Thinking 30 years out has real advantages

Posted by  on May 17, 2013

During the fourth quarter of 2012, only 4 percent of mortgage borrowers opted to lengthen their loan term; but another 69 percent kept the same loan term, according to Freddie Mac. While that loan term could be any length of time, many borrowers with a 30-year, fixed-rate loan chose to refinance into another 30-year mortgage loan.

The benefit of refinancing to a shorter loan term and taking advantage of current mortgage rates includes reducing the amount of interest you would pay throughout your loan term and paying off the mortgage in full faster. But switching from a 30-year loan to a 15-year loan will usually mean your monthly mortgage loan payments are higher. How much higher depends on the size of your loan balance, with a smaller balance incurring less of a payment jump. In addition, your payment change will depend on the difference in your interest rate. For example, if you are lowering your interest rate by two points, that means your payment shock may not be as high compared to lowering your interest rate by .5 percent.

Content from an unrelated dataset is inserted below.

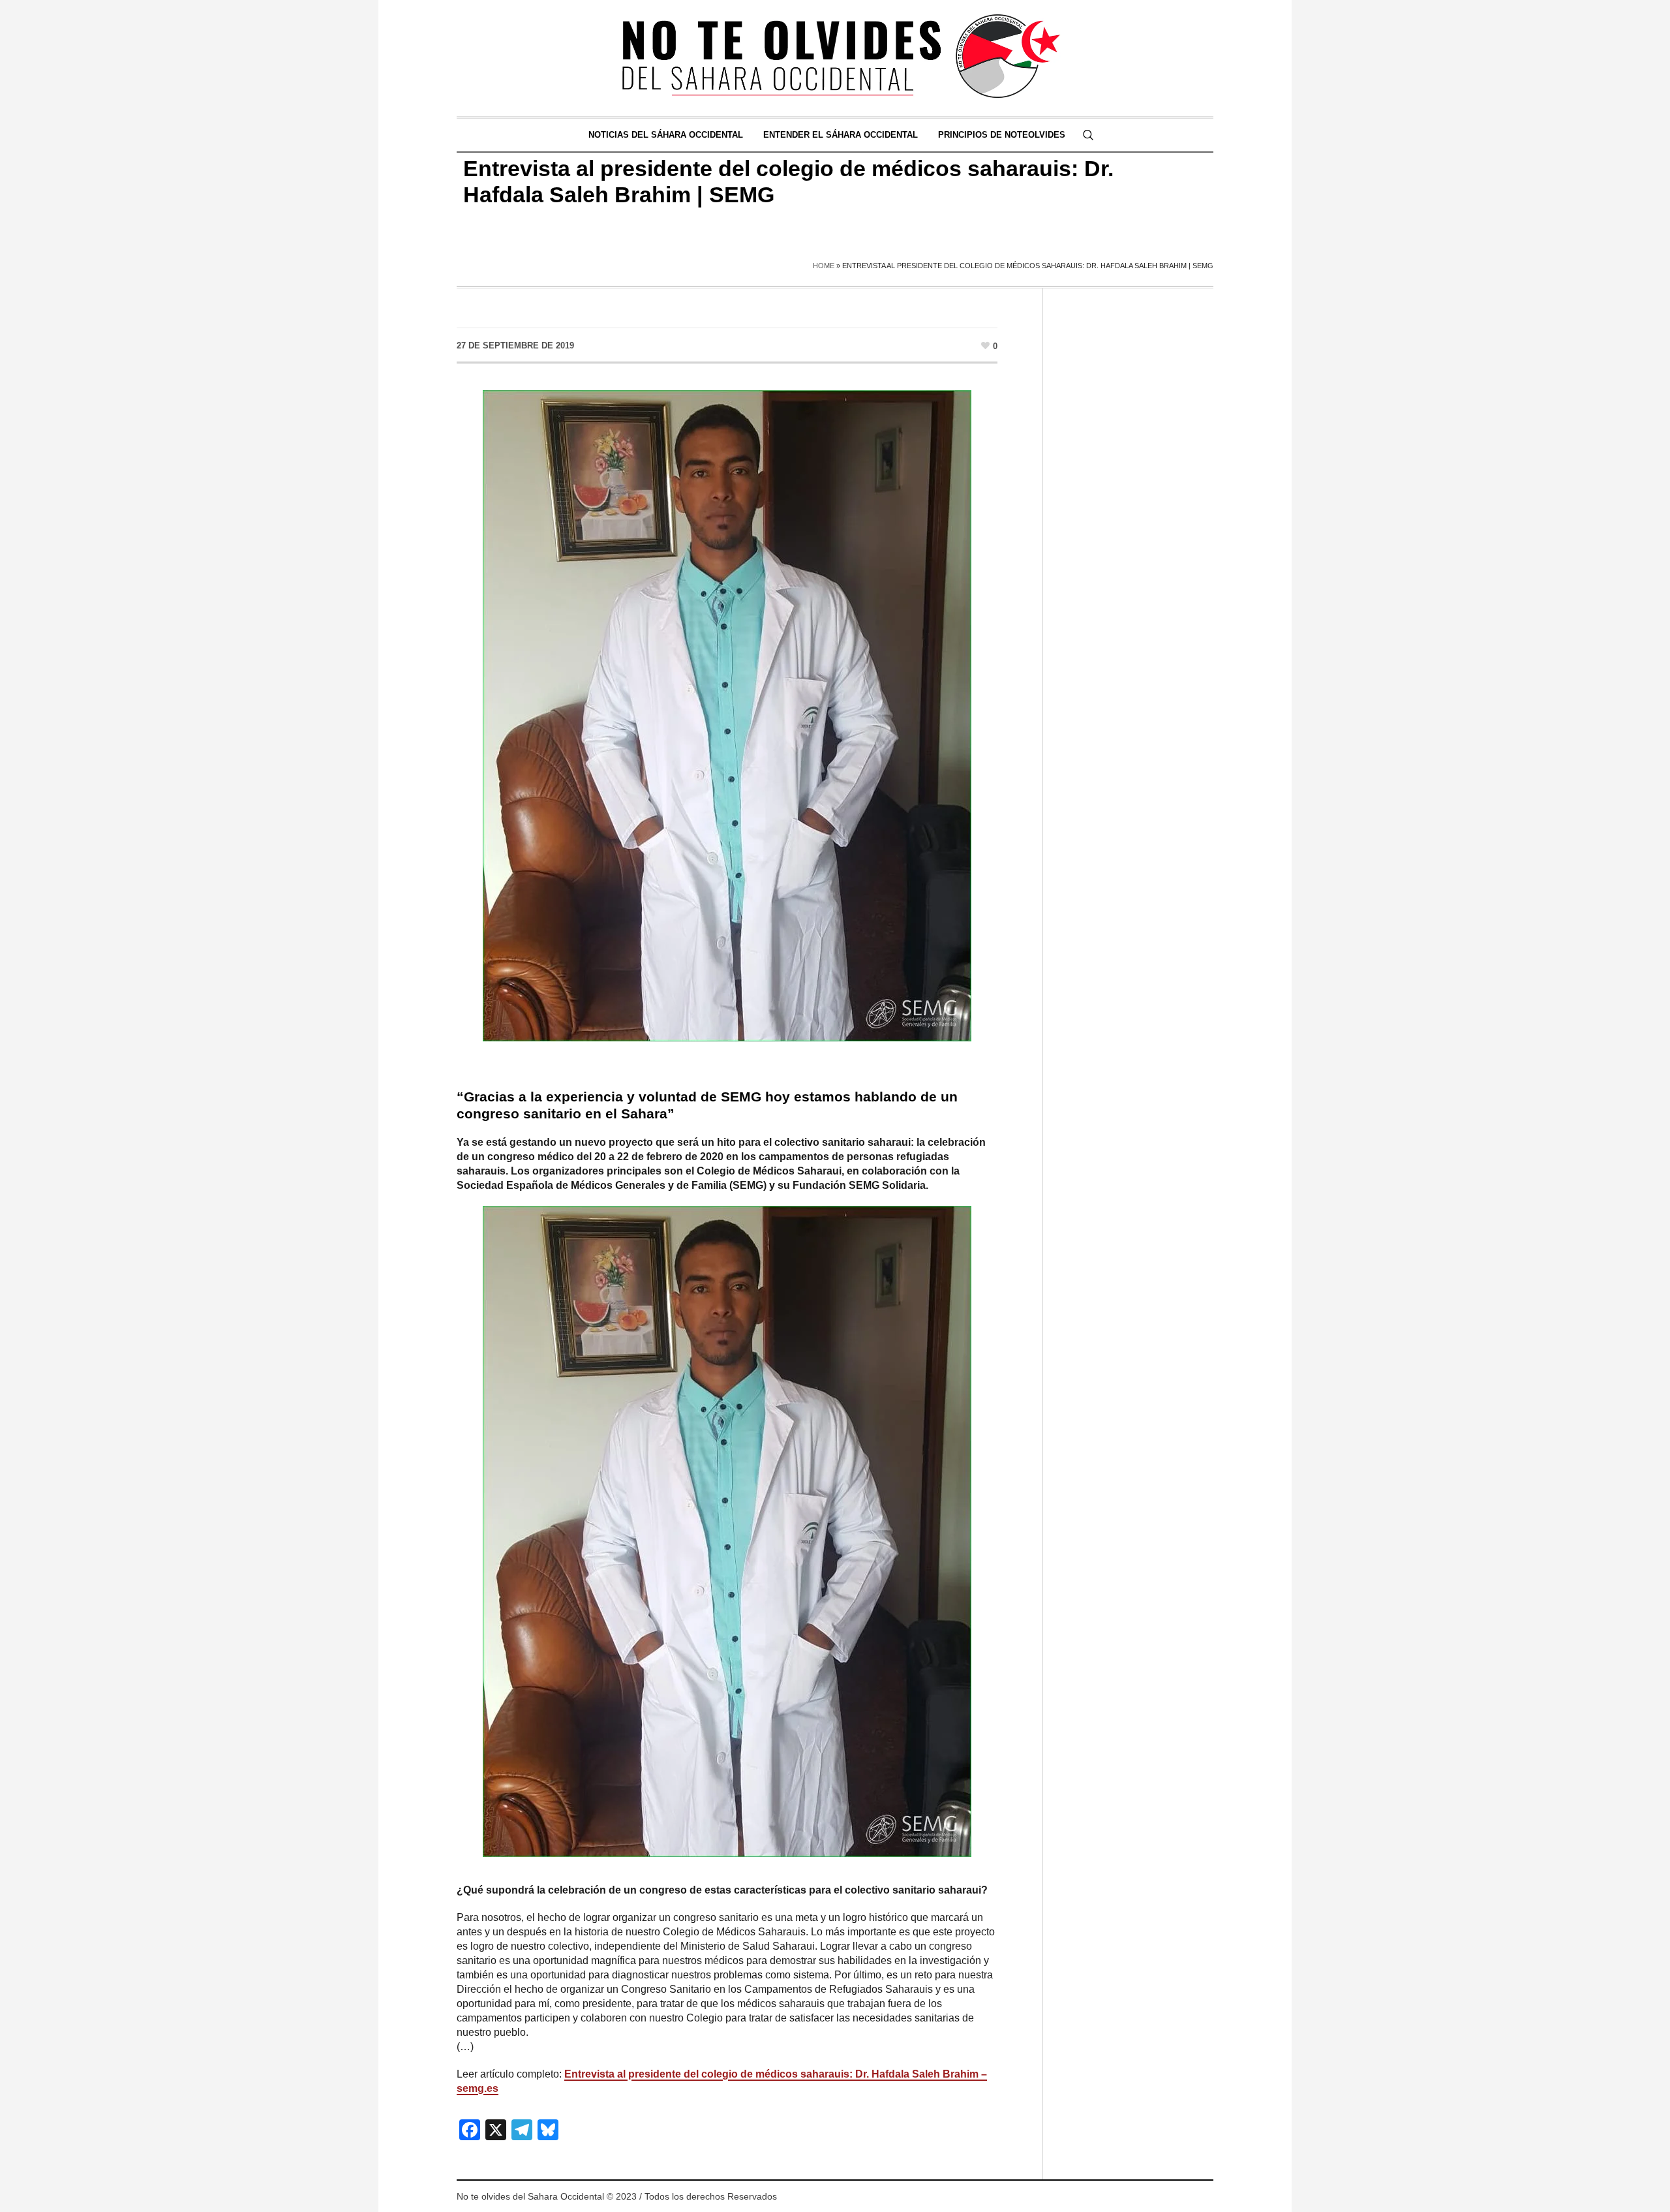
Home (823, 265)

Before you jump on the shorter loan bandwagon, consider the following reasons you may be better off with a 30-year mortgage.

4 reasons to refinance with a new 30-year loan

1.Improve your cash flow. If your income has been reduced, you need to pay down credit card debt, or you have tuition payments to make, refinancing into a lower interest 30-year mortgage loan can reduce your monthly payments so you can divert more money to your other needs. Be sure to calculate the cost of your refinance and your new monthly payments to make sure a refinance makes financial sense.

2.Keep your payments low pre-retirement. While some homeowners nearing retirement age want to switch to a shorter loan term so they can be debt-free faster, you may want to lower your mortgage payments so you can direct more cash into your retirement investments. If you retire before your mortgage is paid, lower payments can be easier to handle.

3.Hang onto your mortgage interest tax deduction. Depending on the size of your mortgage interest payments and your tax bracket, paying off your loan early could have a significant impact on your tax bill. You may want to keep that tax deduction longer with a longer loan term.

4.Allow flexibility for your loan repayment. Even if you can afford the higher monthly payments of a shorter loan term, you may prefer to refinance for lower payments in case your income is reduced or other bills increase. You can always make additional payments to your principal balance to pay off your loan faster when you can afford them.

Consulting with a loan officer to compare loan terms and monthly payments can help you clarify your refinancing decision in the context of your other financial goals.